THE PROBLEM:
Each line below that contains "agent" counts once; report the total and nothing more.

EXTRACTED RECORDS:
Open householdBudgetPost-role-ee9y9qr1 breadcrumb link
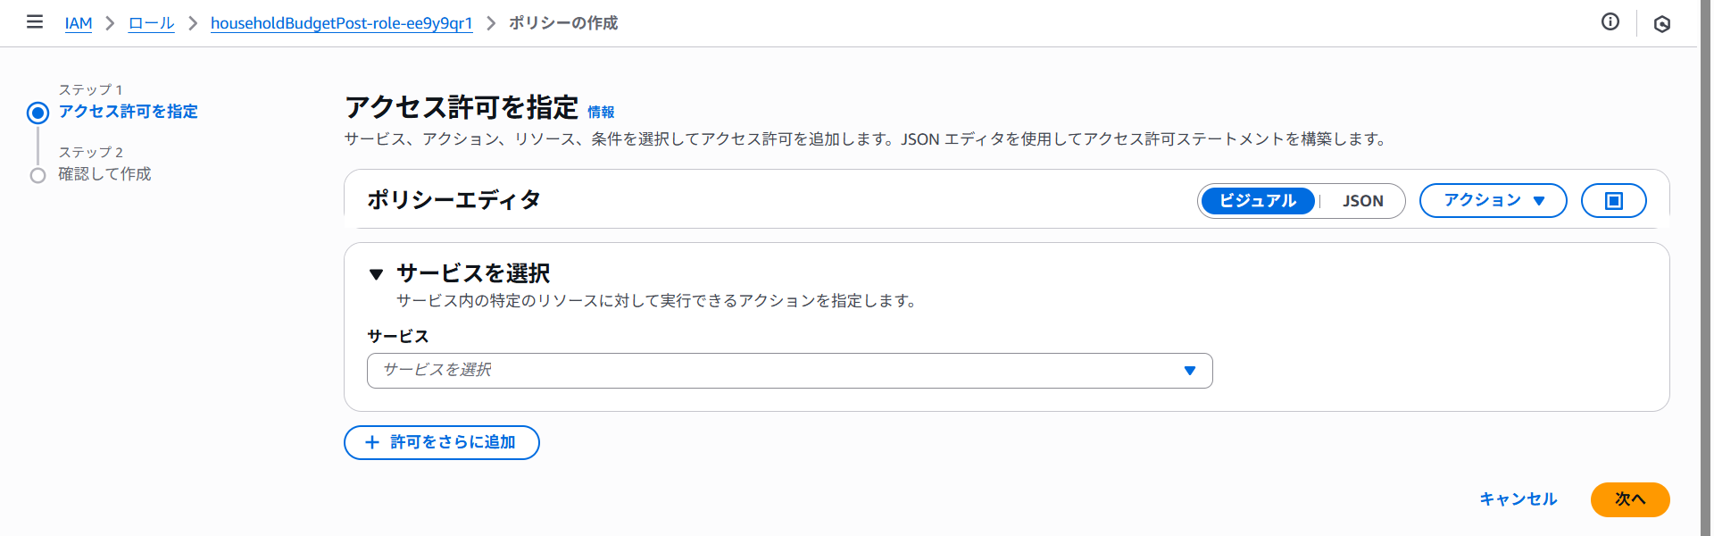 click(x=341, y=23)
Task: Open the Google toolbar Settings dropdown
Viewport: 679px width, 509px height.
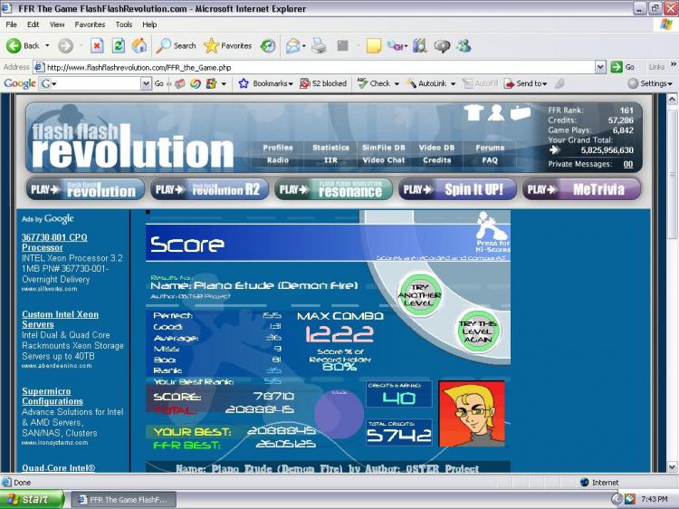Action: [650, 83]
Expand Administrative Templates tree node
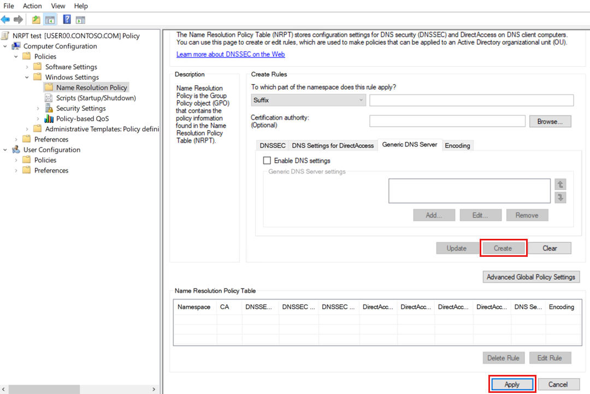 pyautogui.click(x=27, y=129)
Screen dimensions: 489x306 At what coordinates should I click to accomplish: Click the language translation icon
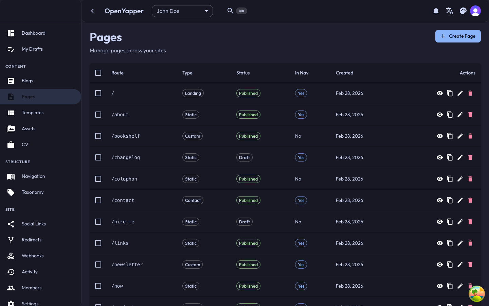450,11
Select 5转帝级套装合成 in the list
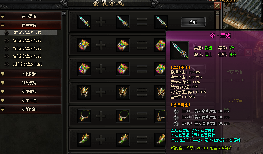The width and height of the screenshot is (263, 154). pyautogui.click(x=27, y=40)
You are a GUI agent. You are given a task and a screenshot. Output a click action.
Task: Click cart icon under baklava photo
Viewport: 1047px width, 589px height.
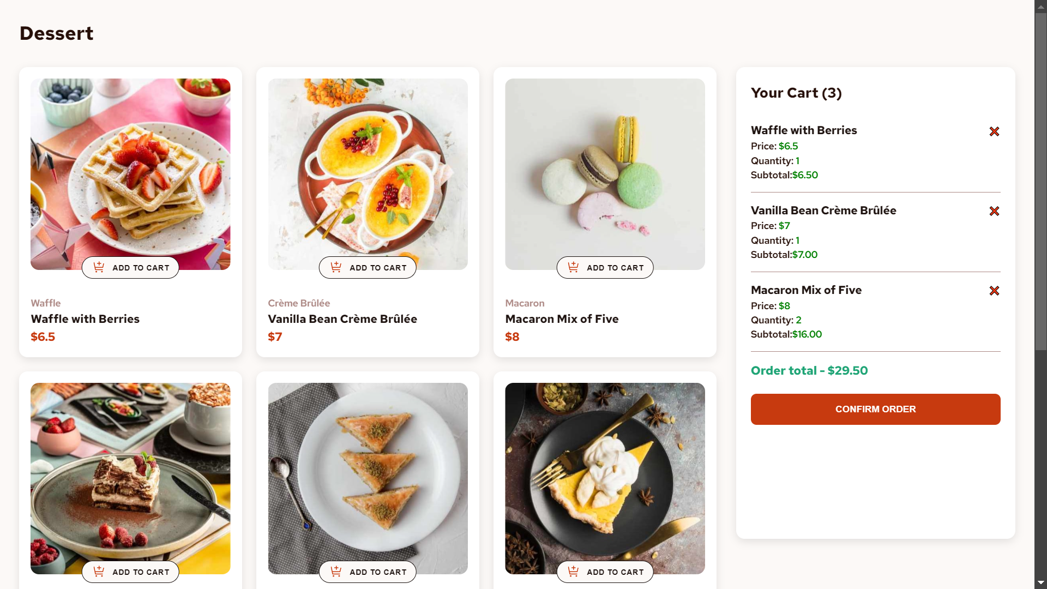pyautogui.click(x=336, y=572)
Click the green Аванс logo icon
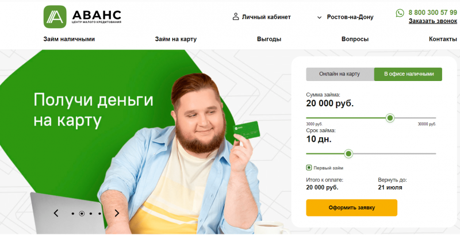This screenshot has height=235, width=460. 55,17
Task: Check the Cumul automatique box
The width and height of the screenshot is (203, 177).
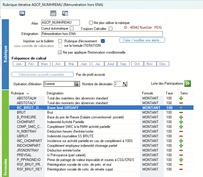Action: 72,28
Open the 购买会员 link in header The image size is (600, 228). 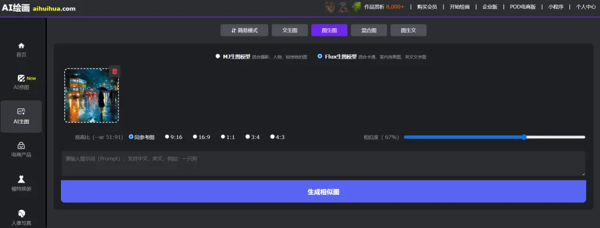[x=427, y=7]
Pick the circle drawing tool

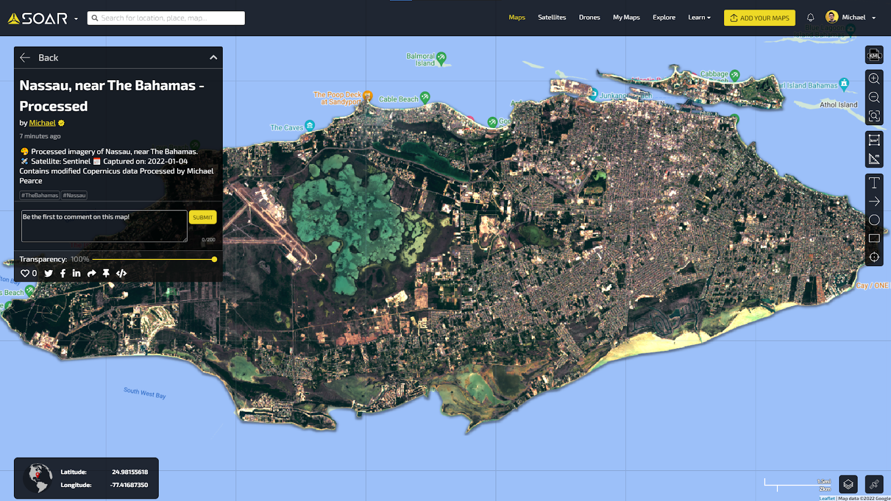[x=874, y=220]
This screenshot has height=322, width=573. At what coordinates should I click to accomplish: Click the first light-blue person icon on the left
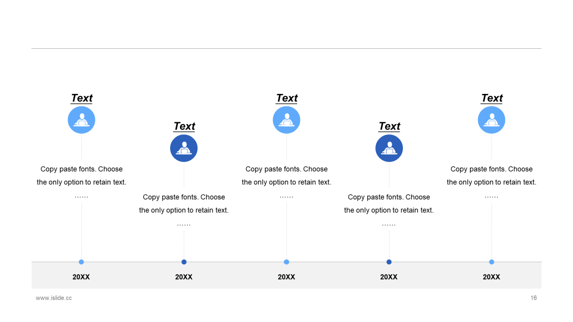pyautogui.click(x=81, y=120)
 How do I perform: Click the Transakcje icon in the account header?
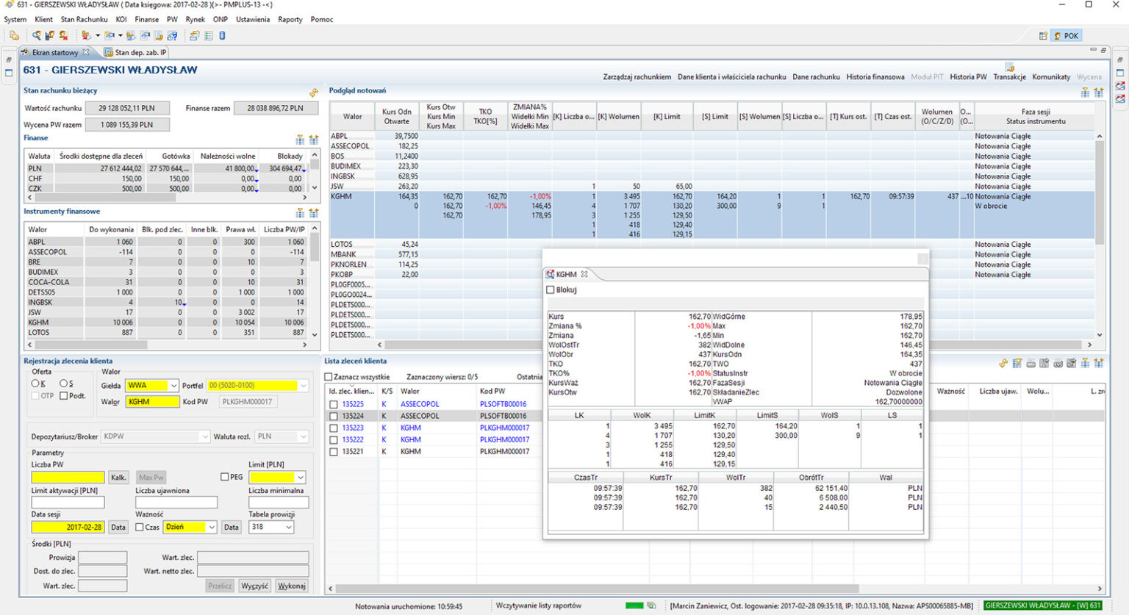1009,68
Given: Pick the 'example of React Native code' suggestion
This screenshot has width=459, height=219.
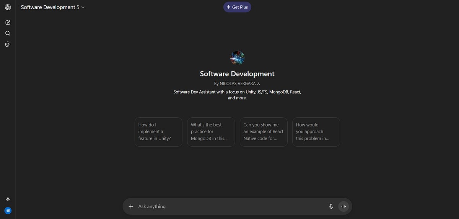Looking at the screenshot, I should (263, 132).
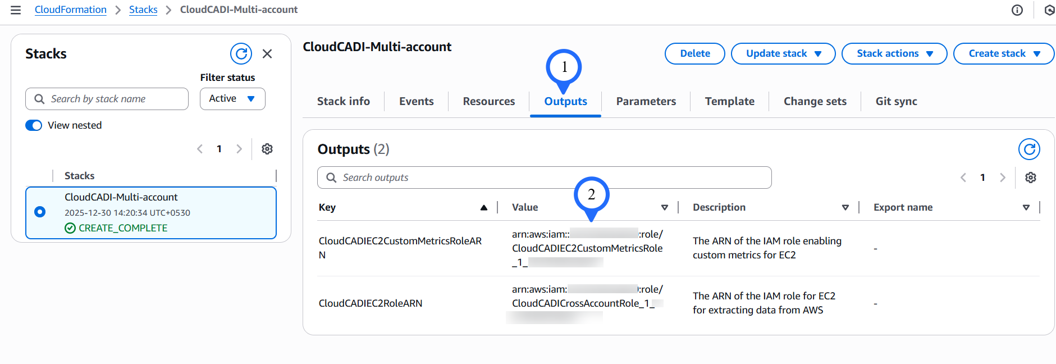This screenshot has height=364, width=1056.
Task: Refresh the Stacks list panel
Action: click(x=241, y=54)
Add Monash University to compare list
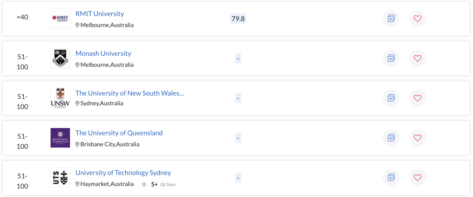Viewport: 473px width, 197px height. (x=391, y=58)

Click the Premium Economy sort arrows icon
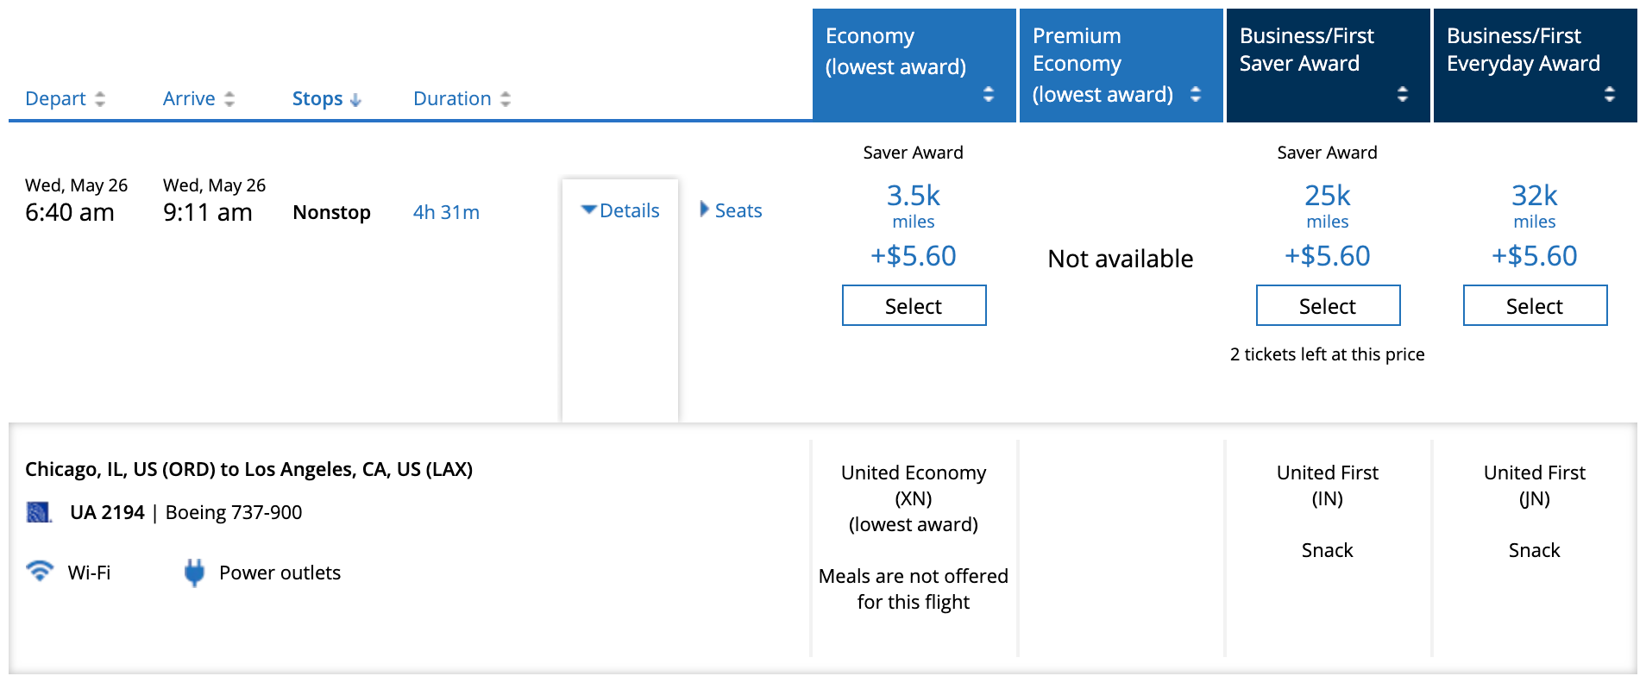(x=1196, y=94)
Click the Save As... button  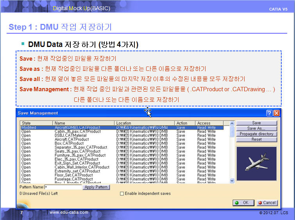point(256,128)
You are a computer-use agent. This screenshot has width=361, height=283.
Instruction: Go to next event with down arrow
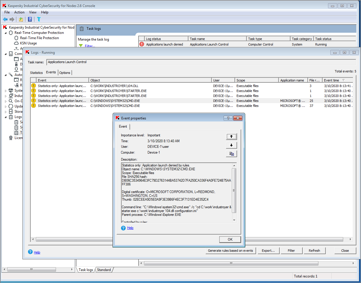tap(231, 145)
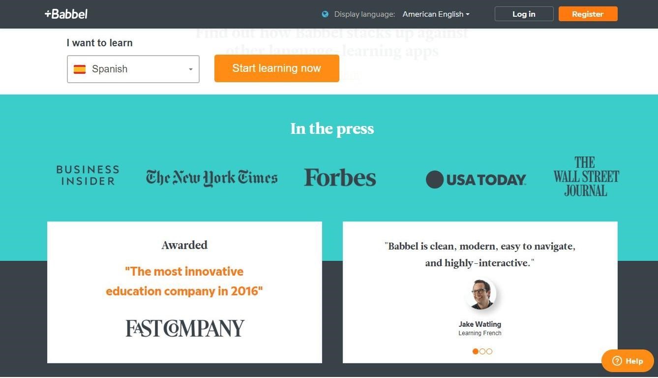Click The Wall Street Journal logo
Screen dimensions: 658x378
(x=586, y=177)
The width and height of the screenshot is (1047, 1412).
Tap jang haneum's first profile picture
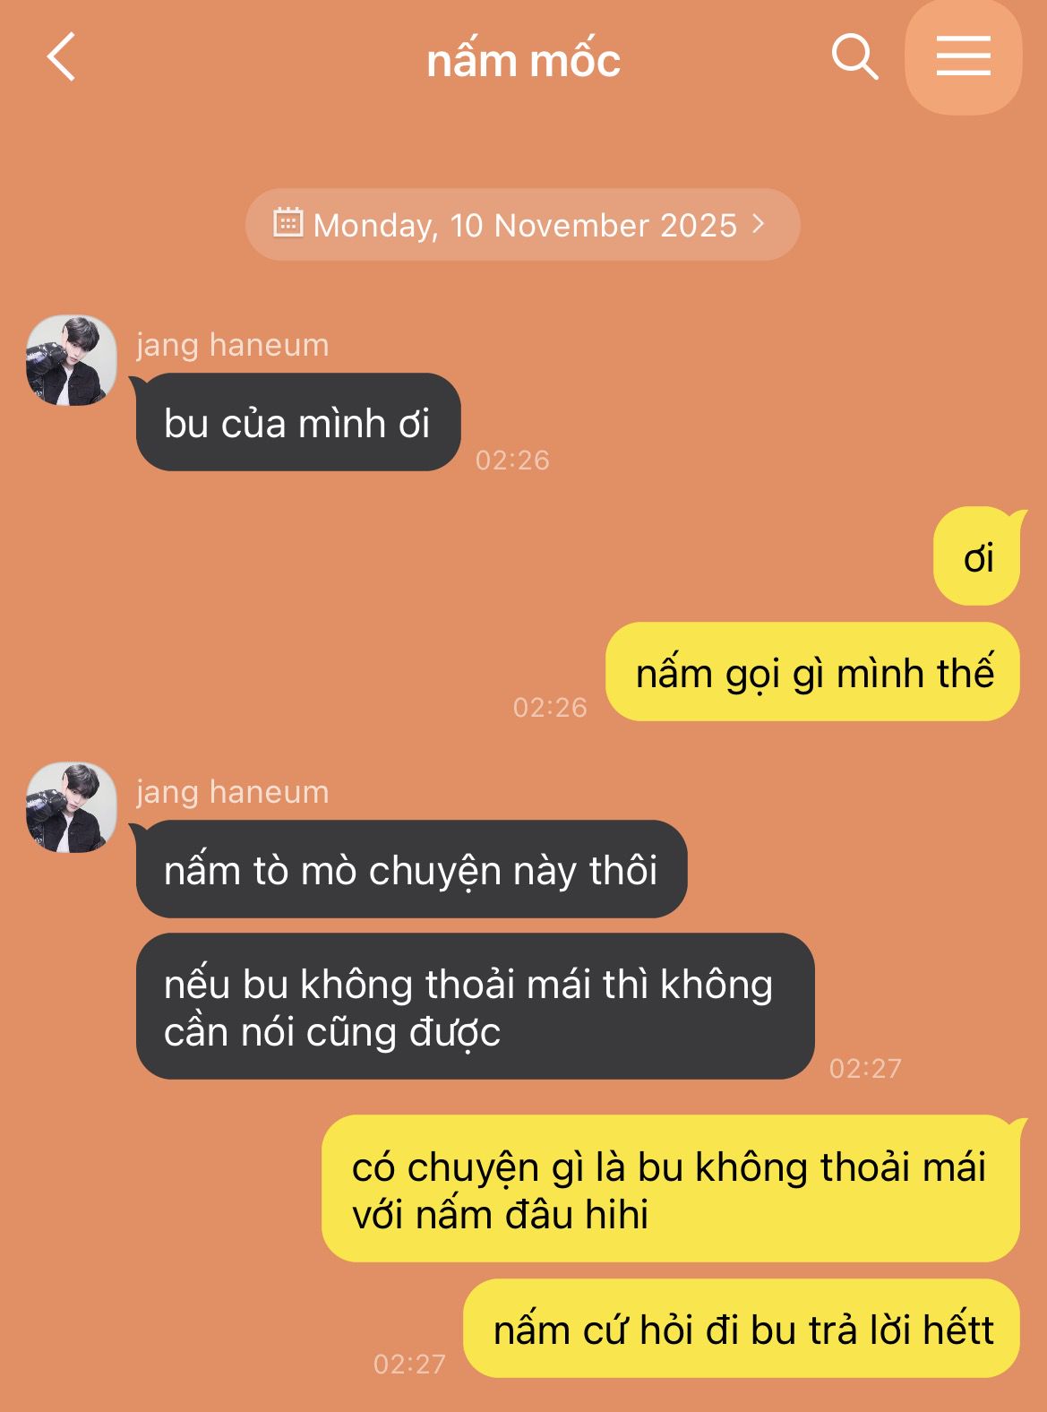pos(72,359)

YOUR SOLUTION:
2